*TO DO*
Can you recast the material below as a JSON list of strings, one string per line and no blank lines? Begin at the line that contains "Given: Toggle bookmark on the reply tweet" and stop after the line that contains "click(927, 106)".

*STORED DATA*
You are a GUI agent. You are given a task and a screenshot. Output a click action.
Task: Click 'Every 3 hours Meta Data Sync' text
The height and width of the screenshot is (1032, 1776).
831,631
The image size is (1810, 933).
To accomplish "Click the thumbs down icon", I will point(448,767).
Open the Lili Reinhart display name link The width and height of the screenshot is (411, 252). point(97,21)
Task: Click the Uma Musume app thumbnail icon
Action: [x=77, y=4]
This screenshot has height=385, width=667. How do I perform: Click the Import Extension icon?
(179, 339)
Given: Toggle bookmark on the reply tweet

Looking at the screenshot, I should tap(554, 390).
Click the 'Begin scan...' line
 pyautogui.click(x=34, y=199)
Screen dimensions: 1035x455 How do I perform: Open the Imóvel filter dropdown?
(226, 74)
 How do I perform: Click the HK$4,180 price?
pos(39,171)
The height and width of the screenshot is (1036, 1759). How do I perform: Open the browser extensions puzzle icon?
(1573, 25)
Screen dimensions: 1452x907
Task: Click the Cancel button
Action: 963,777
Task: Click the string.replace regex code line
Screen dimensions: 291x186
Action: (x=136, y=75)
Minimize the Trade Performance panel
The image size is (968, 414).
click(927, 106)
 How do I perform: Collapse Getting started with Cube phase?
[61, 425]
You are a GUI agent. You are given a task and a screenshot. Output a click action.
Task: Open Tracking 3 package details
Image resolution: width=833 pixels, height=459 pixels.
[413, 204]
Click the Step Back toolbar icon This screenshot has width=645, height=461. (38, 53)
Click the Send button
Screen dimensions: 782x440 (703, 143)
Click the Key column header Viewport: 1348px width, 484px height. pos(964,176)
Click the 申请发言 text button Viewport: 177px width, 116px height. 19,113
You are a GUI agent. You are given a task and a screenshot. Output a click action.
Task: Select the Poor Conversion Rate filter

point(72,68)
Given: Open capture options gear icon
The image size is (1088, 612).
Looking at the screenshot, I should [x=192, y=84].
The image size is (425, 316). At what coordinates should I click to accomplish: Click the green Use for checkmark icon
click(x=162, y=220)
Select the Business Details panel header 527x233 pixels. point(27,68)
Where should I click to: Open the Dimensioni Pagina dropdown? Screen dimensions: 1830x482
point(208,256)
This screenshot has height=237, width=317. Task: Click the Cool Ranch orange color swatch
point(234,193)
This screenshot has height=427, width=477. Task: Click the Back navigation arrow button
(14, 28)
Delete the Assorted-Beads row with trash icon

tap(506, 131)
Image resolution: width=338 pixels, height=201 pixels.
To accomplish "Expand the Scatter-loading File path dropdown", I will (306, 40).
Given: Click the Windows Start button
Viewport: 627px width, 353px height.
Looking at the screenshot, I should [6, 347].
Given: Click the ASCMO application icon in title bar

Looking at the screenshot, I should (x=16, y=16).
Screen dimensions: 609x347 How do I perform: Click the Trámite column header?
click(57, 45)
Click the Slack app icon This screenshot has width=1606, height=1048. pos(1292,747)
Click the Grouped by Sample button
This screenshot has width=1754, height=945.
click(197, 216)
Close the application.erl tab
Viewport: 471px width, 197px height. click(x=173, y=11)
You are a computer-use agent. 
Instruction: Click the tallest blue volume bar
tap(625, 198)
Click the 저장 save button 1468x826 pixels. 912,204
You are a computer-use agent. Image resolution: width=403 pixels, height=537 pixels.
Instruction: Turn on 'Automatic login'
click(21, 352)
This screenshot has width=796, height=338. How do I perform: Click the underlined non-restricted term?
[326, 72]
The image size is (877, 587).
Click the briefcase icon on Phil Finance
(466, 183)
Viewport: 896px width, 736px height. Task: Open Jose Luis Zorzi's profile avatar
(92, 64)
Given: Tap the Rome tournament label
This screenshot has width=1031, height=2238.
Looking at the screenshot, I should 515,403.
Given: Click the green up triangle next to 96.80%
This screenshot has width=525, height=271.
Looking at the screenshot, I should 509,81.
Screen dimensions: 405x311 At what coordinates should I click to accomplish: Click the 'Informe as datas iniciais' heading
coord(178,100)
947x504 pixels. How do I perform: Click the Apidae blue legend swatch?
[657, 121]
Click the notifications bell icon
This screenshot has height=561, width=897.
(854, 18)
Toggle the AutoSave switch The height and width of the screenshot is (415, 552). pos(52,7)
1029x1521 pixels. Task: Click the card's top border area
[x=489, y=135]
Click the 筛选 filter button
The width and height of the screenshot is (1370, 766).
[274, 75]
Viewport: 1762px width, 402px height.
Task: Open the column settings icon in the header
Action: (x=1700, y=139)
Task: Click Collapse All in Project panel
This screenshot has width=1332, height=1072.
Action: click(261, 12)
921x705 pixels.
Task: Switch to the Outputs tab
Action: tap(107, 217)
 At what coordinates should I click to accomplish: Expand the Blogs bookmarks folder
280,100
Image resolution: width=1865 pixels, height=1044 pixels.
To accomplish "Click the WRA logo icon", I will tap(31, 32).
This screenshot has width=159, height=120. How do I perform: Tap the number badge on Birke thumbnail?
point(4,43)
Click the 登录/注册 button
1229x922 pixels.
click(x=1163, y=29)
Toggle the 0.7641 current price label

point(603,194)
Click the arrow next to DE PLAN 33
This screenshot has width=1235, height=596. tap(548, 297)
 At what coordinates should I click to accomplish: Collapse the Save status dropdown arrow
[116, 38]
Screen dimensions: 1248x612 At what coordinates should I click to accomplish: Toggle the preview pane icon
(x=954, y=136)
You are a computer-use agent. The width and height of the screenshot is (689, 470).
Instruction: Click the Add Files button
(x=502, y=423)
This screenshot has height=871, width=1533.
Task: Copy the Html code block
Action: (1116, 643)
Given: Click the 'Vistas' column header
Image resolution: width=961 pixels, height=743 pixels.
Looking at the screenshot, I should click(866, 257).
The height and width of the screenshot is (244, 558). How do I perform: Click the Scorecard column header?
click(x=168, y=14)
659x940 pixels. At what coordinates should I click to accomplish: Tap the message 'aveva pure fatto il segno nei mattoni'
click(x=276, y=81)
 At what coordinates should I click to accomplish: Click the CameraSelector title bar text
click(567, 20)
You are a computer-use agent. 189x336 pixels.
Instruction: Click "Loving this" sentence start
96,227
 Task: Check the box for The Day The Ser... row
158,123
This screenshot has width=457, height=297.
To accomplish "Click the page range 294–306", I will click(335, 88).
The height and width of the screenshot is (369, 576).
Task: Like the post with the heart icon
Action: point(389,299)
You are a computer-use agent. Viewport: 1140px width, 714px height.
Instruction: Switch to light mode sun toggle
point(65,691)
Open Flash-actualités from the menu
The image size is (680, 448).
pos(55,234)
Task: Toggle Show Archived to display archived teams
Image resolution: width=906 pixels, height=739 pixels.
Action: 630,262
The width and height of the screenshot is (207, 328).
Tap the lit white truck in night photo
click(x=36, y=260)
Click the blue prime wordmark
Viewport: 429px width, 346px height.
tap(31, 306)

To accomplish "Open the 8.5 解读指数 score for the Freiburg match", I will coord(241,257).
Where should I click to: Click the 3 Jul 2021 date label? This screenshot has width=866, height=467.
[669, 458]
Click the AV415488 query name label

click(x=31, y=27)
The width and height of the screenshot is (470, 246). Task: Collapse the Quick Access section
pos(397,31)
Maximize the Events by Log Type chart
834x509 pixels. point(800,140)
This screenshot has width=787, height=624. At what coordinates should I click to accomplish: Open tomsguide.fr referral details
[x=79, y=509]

*FINAL ANSWER*
[
  "Given: Toggle bookmark on the reply tweet",
  "Looking at the screenshot, I should tap(554, 390).",
  "Click the 'Begin scan...' line",
  " pyautogui.click(x=34, y=199)",
  "Screen dimensions: 1035x455 How do I perform: Open the Imóvel filter dropdown?",
  "(226, 74)",
  " How do I perform: Click the HK$4,180 price?",
  "pos(39,171)",
  "The height and width of the screenshot is (1036, 1759). How do I perform: Open the browser extensions puzzle icon?",
  "(1573, 25)",
  "Screen dimensions: 1452x907",
  "Task: Click the Cancel button",
  "Action: 963,777",
  "Task: Click the string.replace regex code line",
  "Screen dimensions: 291x186",
  "Action: (x=136, y=75)",
  "Minimize the Trade Performance panel",
  "The image size is (968, 414).",
  "click(927, 106)"
]